(Collected data)
============

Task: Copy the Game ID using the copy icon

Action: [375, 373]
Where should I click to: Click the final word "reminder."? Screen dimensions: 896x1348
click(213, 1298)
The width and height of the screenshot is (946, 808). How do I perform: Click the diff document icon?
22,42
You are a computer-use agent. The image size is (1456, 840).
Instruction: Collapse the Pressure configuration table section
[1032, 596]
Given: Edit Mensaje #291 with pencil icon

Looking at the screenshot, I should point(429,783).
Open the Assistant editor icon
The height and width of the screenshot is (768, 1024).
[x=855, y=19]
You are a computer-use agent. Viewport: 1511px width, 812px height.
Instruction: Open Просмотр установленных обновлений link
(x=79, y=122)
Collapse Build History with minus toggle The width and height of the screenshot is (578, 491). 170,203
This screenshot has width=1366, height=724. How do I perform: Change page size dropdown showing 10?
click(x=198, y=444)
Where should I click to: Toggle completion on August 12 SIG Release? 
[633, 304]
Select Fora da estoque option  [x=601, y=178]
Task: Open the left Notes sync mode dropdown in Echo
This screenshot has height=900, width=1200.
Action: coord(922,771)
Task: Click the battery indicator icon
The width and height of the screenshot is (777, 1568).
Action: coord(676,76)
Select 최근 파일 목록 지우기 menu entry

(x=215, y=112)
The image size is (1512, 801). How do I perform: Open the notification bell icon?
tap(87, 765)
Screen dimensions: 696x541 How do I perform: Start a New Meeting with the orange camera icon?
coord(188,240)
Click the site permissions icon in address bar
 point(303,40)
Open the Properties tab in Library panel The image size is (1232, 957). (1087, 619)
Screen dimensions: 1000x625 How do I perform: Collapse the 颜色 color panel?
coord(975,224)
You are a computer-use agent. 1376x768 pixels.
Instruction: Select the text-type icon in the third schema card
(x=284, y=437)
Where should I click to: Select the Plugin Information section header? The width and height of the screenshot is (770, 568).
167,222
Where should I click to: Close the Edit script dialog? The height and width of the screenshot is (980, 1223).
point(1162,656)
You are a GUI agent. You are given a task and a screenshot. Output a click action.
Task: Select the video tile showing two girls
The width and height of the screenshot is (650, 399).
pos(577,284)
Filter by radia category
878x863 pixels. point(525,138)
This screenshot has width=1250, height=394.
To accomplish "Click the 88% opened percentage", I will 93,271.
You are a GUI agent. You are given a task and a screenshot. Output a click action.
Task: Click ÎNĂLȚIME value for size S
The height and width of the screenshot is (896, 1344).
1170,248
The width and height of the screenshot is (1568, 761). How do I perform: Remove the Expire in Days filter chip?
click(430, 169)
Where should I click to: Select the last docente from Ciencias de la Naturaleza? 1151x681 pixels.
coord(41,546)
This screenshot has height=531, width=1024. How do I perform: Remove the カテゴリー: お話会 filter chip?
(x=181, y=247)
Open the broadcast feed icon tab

============

WHAT IS BEING ASKED — Each record must be reproduced exactly. Keep every one.

WRITTEN ANSWER —
Task: Copy the Game ID using the copy icon

Action: [375, 373]
Where should I click to: Click the final word "reminder."? Screen dimensions: 896x1348
click(213, 1298)
The width and height of the screenshot is (946, 808). How do I perform: Click the diff document icon?
22,42
You are a computer-use agent. The image size is (1456, 840).
Instruction: Collapse the Pressure configuration table section
[1032, 596]
Given: Edit Mensaje #291 with pencil icon

Looking at the screenshot, I should point(429,783).
Open the Assistant editor icon
The height and width of the screenshot is (768, 1024).
[x=855, y=19]
You are a computer-use agent. Viewport: 1511px width, 812px height.
Instruction: Open Просмотр установленных обновлений link
(x=79, y=122)
Collapse Build History with minus toggle The width and height of the screenshot is (578, 491). 170,203
This screenshot has width=1366, height=724. How do I perform: Change page size dropdown showing 10?
click(x=198, y=444)
Where should I click to: Toggle completion on August 12 SIG Release? 
[633, 304]
Select Fora da estoque option  [x=601, y=178]
Task: Open the left Notes sync mode dropdown in Echo
This screenshot has height=900, width=1200.
Action: coord(922,771)
Task: Click the battery indicator icon
The width and height of the screenshot is (777, 1568).
Action: coord(676,76)
Select 최근 파일 목록 지우기 menu entry

(x=215, y=112)
The image size is (1512, 801). How do I perform: Open the notification bell icon?
tap(87, 765)
Screen dimensions: 696x541 How do I perform: Start a New Meeting with the orange camera icon?
coord(188,240)
Click the site permissions icon in address bar
 point(303,40)
Open the Properties tab in Library panel The image size is (1232, 957). (1087, 619)
Screen dimensions: 1000x625 How do I perform: Collapse the 颜色 color panel?
coord(975,224)
You are a computer-use agent. 1376x768 pixels.
Instruction: Select the text-type icon in the third schema card
(x=284, y=437)
Where should I click to: Select the Plugin Information section header? The width and height of the screenshot is (770, 568).
167,222
Where should I click to: Close the Edit script dialog? The height and width of the screenshot is (980, 1223).
point(1162,656)
You are a GUI agent. You are given a task and a screenshot. Output a click action.
Task: Select the video tile showing two girls
The width and height of the screenshot is (650, 399).
pos(577,284)
Filter by radia category
878x863 pixels. point(525,138)
This screenshot has width=1250, height=394.
To accomplish "Click the 88% opened percentage", I will 93,271.
You are a GUI agent. You are given a task and a screenshot. Output a click action.
Task: Click ÎNĂLȚIME value for size S
The height and width of the screenshot is (896, 1344).
1170,248
The width and height of the screenshot is (1568, 761). How do I perform: Remove the Expire in Days filter chip?
click(430, 169)
Where should I click to: Select the last docente from Ciencias de la Naturaleza? 1151x681 pixels.
coord(41,546)
This screenshot has height=531, width=1024. How do I perform: Remove the カテゴリー: お話会 filter chip?
(x=181, y=247)
Open the broadcast feed icon tab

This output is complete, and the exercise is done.